That said, with restartPolicy: Never, I would expect Failed to be terminal (except for possibly some nuance around the state of the SDK sidecar container). It would be useful to have the full kubectl get -oyaml for the Pod in question rather than describe view, just to see.

markmandel commented 1 year ago

Since we run (by default) with restartPolicy: Always on the Pod, we have to assume there is a restart.

@unlightable in your situation, i assume once the node was torn down, the GameServer was replaced on another node?

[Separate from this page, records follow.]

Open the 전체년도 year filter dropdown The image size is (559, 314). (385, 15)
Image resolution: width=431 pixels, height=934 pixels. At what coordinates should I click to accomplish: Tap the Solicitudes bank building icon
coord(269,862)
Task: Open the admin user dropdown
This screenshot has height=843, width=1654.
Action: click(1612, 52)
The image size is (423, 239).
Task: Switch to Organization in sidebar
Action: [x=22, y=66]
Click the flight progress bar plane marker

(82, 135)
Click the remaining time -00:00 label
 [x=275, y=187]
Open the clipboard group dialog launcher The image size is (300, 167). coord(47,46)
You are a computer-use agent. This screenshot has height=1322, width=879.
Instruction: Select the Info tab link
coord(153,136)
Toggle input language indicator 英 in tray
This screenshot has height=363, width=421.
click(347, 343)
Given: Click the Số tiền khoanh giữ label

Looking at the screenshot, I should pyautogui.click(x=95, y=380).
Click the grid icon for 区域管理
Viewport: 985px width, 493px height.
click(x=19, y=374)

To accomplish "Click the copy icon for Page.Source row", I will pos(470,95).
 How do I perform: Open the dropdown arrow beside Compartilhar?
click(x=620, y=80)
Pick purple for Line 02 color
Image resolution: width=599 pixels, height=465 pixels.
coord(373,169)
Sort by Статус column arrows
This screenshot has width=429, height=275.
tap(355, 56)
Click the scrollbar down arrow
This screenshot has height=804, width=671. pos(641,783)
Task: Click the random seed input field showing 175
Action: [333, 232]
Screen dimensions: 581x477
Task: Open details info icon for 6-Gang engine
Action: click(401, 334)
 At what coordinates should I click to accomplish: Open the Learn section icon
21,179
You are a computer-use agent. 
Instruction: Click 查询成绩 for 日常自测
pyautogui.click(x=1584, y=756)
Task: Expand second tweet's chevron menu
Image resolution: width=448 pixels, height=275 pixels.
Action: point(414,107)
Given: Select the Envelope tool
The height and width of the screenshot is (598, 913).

unlightable commented 1 year ago

@unlightable in your situation, i assume once the node was torn down, the GameServer was replaced on another node?

Nope. Node is not teared down, merely rebooted. I'm guessing that removing it from the cluster completely could actually destroy the pod and "fix" everything, but can't confirm yet.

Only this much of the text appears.